Practical applications:
- Dystrophic epidermolysis bullosa presents with a variable phenotype with wide intrafamilial variability. The significance of the mother’s dystrophic toenails was only appreciated after the return of the genetic test results.
- EBD can present with mild blisters, in this case, on day of life 2. Any blisters in a newborn warrant genetic and dermatologic evaluations. The consequences of a late diagnosis could be a second and perhaps more severely affected child born to these parents.
- Believe the clinical presentation when the presentation conflicts with dermatopathology and use genetic testing early in the evaluation. A recent retrospective review of EB by Saunderson et al. (2019)( 5 )suggested that “rapid molecular diagnostic testing can provide the precise diagnosis of EB in many cases, negating the need for skin biopsy… for less severe cases.”
- Clinical correlation of the pathogenic variants requires a careful review of the published literature review, which is crucial in providing a recurrence risk for the family.
Figure 1: Bullous lesion on the palm of our patient:
Figure 2: Healing lesions on ankle and heel.
References:
1. Bart BJ, Gorlin RJ, Anderson VE, Lynch FW. Congenital localized absence of skin and associated abnormalities resembling epidermolysis bullosa: a new syndrome. Arch Derm. 93:296-304,1966.
2. Christiano AM, Bart BJ, Epstein EH Jr, Uitto J. Genetic basis of Bart’s syndrome: a glycine substitution mutation in the type VII collagen gene. J Invest Dermatol. 1996 Jun;106(6):1340-2. doi: 10.1111/1523-1747.ep12349293. PMID: 8752681.

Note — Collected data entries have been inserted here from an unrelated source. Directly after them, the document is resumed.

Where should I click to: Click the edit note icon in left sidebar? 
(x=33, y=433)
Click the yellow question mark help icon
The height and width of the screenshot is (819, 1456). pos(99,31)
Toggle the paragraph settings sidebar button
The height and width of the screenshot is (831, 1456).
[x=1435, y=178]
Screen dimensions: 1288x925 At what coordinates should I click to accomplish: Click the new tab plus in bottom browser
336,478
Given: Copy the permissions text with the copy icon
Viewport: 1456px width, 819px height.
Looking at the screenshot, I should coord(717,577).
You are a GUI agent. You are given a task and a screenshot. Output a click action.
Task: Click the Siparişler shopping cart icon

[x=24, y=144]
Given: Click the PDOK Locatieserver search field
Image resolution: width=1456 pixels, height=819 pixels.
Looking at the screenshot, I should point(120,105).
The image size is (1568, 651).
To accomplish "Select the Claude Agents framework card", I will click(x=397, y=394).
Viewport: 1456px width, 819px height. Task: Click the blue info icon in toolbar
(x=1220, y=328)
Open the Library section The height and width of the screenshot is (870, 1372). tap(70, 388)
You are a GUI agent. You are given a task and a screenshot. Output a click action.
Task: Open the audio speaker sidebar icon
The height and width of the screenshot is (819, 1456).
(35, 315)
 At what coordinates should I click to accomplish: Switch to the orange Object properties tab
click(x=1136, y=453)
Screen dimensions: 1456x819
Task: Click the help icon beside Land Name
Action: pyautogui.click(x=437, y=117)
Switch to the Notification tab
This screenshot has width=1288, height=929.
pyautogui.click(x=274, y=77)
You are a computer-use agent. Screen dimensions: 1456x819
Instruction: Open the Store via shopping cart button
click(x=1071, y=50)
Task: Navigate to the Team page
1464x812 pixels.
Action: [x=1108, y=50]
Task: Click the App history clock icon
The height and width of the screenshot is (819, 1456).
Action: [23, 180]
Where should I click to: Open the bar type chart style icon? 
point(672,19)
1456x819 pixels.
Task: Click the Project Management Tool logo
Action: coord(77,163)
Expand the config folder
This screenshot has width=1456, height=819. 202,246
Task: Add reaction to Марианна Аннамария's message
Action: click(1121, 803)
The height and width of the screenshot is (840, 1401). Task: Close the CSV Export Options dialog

3. Zelickson B, Matsumura K, Kist D, Epstein EH, Bart BJ. Bart’s Syndrome: Ultrastructure and Genetic Linkage. Arch Dermatol. 1995;131(6):663–668. Doi:10.1001/archderm.1995.01690180037006
4. Chen Z, Bu W, Feng S, Wang H. Bart’s syndrome in a family affected three consecutive generations with mutation c.6007G>A in COL7A1. J Dermatol. 2018 Aug;45(8):1000- 1002. doi: 10.1111/1346-8138.14352. Epub 2018 May 3. PMID: 29722429
5. Saunderson RB, Vekic DA, Mallitt K, Mahon C, Robertson SJ, Wargon O. A retrospective cohort study evaluating the accuracy of clinical diagnosis compared with immunofluorescence and electron microscopy in children with inherited epidermolysis bullosa. Br J Dermatol. 2019 May;180(5):1258- 1259. doi: 10.1111/bjd.17648. Epub 2019 Feb 25. PMID: 30657165.